The dsrL gene product is indispensable for sulphur oxidation in A. vinosum. It therefore appears unlikely that DsrL provides substrate for DsrN, a protein that is itself not absolutely essential for this metabolic process. Taking together all currently available experimental evidence we conclude that the A. vinosum dsrL gene product is not functional as a glutamate synthase. An involvement in siroamide biosynthesis by delivering glutamine for the amidation reaction is highly improbable.

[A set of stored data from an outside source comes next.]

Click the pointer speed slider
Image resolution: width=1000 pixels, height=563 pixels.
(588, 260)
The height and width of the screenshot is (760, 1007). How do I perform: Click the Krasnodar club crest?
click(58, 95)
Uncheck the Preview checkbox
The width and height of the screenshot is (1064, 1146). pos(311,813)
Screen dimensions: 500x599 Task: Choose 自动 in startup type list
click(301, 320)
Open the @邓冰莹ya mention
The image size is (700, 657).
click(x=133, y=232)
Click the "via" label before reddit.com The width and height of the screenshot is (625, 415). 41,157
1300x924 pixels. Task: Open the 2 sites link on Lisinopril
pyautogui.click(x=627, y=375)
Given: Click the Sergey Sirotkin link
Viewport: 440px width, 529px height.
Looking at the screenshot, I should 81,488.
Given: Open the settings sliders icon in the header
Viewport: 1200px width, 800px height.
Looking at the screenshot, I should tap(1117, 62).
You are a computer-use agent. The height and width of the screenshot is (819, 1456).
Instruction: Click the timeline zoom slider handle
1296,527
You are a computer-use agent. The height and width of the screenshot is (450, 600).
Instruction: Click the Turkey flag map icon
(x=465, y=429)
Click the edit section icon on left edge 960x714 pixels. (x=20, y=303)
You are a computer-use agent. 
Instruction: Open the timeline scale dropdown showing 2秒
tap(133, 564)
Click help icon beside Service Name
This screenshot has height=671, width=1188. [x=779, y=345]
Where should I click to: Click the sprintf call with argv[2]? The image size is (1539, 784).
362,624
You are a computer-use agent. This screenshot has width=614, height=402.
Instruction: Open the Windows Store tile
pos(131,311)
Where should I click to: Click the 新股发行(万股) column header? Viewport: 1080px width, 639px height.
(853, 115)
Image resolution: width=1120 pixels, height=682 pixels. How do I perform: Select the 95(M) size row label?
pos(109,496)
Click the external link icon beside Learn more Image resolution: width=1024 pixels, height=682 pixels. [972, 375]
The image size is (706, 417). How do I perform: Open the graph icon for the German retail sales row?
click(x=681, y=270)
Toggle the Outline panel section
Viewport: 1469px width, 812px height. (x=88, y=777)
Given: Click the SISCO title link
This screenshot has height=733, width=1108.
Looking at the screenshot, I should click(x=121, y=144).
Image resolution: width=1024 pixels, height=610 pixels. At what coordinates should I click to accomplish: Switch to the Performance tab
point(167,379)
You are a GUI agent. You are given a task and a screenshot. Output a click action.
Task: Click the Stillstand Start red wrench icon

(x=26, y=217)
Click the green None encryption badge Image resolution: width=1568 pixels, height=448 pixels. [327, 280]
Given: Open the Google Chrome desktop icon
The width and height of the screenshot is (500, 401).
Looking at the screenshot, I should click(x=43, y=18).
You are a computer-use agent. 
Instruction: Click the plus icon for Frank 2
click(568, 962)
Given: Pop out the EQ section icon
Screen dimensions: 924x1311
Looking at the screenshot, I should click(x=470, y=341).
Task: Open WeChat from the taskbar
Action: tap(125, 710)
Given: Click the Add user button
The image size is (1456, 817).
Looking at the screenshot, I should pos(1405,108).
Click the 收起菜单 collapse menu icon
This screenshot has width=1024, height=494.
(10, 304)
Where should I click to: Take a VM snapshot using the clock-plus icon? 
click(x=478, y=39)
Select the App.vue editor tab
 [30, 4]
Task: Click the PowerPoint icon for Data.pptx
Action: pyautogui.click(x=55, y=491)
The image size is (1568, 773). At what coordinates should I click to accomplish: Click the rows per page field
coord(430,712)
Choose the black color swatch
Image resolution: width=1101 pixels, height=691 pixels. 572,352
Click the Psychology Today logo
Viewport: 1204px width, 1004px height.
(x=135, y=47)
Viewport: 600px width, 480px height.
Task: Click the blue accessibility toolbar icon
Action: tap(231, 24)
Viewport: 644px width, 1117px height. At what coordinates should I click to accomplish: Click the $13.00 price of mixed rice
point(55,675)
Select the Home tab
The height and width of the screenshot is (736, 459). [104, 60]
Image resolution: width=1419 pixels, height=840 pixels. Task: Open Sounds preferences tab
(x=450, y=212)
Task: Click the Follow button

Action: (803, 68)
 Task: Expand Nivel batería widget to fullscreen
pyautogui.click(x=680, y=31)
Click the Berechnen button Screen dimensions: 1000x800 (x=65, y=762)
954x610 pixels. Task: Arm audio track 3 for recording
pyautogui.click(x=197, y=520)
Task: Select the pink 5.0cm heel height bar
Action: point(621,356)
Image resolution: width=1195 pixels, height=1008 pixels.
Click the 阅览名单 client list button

It should be noted that proteins homologous to the small subunits of glutamate synthases are often misannotated as glutamate synthases (Stutz & Reid, 2004). Furthermore, the supposed monomeric glutamate synthase of T. kodakarensis (Jongsareejit et al., 1997) is homologous to the small subunit of the NADPH-dependent ferredoxin oxidoreductase of Pyrococcus furiosus. On the basis of these findings and an analysis of its amino acid sequence, DsrL more likely works as a NAD(P)H:acceptor oxidoreductase (Dahl et al., 2005).


We provide evidence that the prosthetic group of the dissimilatory sulphite reductase from A. vinosum is siro-(haem)amide as it has been found for the dissimilatory sulphite reductase from Desulfovibrio species (Matthews et al., 1995). This is indirect proof for the proposed function of DsrN as siro(haem)amidase. Allochromatium vinosum mutants lacking dsrN show a severe impairment in the oxidation of intracellularly stored sulphur. The presence of DsrN in sulphate/sulphite-reducing bacteria and in sulphur-oxidizing bacteria as well as the pronounced effect of the dsrN deletion in A. vinosum point at an important function of the DsrN protein in dissimilatory sulphur metabolism. While DsrL is absolutely essential for sulphur oxidation, it does not appear to be involved in siroamide biosynthesis. We suggest siro-(haem)amide as the general prosthetic group of dissimilatory sulphite reductases, irrespective of whether the enzymes catalyze the reductive step from sulphite to sulphide or operate in the opposite direction. The prosthetic group of assimilatory sulphite reductases is definitely sirohaem (Matthews et al., 1995), indicating that siro(haem)amide plays a special role in dissimilatory sulphur metabolism.


This work was supported by grants Da 351/3-1 and Da 351/3-3 from the Deutsche Forschungsgemeinschaft. We thank Hans G. Trüper for continuing interest and support. The group of Prof. Bender, Department of Biology, University of Michigan, Ann Arbor, is gratefully acknowledged for providing E. coli EB5001.


This study is dedicated to Prof. Dr. Dr. Dr. h.c. Hans G. Trüper on the occasion of his 70th birthday.